Résumé
What can be done to reduce the carbon footprint of consumption? To answer this, we conducted an online shopping experiment that tested the effects of two policy tools: a carbon tax (at two levels) and a behavioral nudge in the form of a traffic light-style label indicating a product’s carbon footprint (green for low, orange for medium, and red for high). To disentangle the tax’s substitution effect from its income effect, we held consumers’ purchasing power constant. We find that the tax alone significantly reduces the carbon footprint per euro spent but not per basket purchased, implying that the reduction is driven purely by the income effect. The label alone makes consumers buy fewer red products and more green products, although without reducing significantly their carbon footprint. We do find some substitution effect and a significant reduction of the carbon footprint per basket only when the tax is high enough and combined with the label.

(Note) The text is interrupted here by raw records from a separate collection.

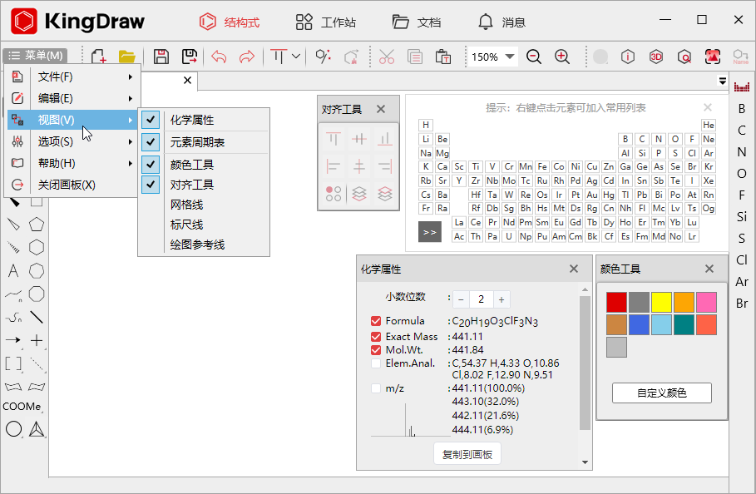Viewport: 756px width, 494px height.
Task: Zoom in using the magnifier plus icon
Action: [x=561, y=57]
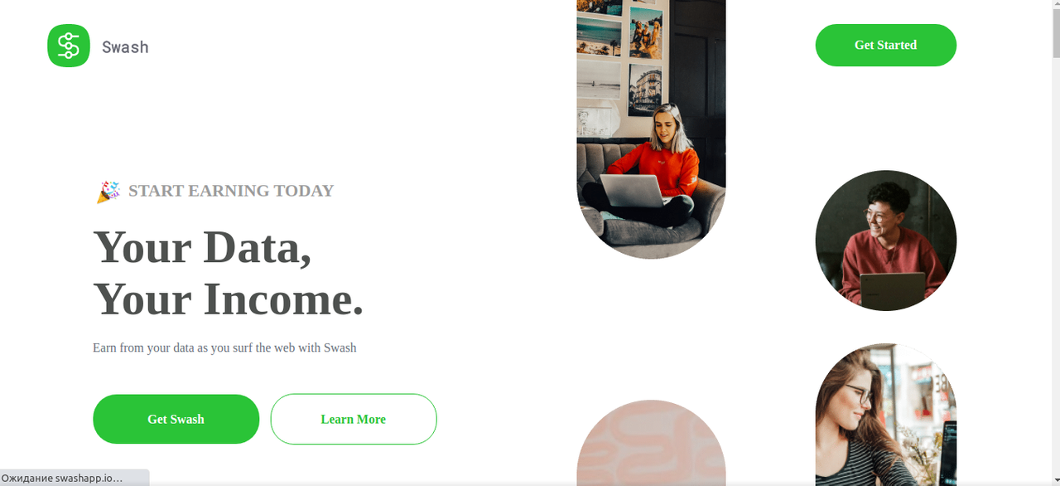Click the green Swash logo icon
This screenshot has width=1060, height=486.
[x=69, y=46]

Next, we perform a welfare analysis grounded on a theoretical framework that accommodates for several assumptions about consumer’s preferences and motivations. We estimate the loss of consumer’s surplus from nudging consumers with the label. We also estimate the consumers’ valuation of a ton of CO2 avoided when they care about their climate impact.
Mots-clés
Carbon tax; nudge; green label; carbon footprint; climate change; moral; behavior.;
Codes JEL
- D12: Consumer Economics: Empirical Analysis
- D90: General
- H23: Externalities • Redistributive Effects • Environmental Taxes and Subsidies
- Q58: Government Policy
Référence
Stefan Ambec, Henrik Andersson, Stéphane Cezera, Ayşegül Kanay, Benjamin Ouvrard, Luca A. Panzone et Sebastian Simon, « Taxing and nudging to reduce carbon emissions: Results from an online shopping experiment », TSE Working Paper, n° 25-1690, novembre 2025.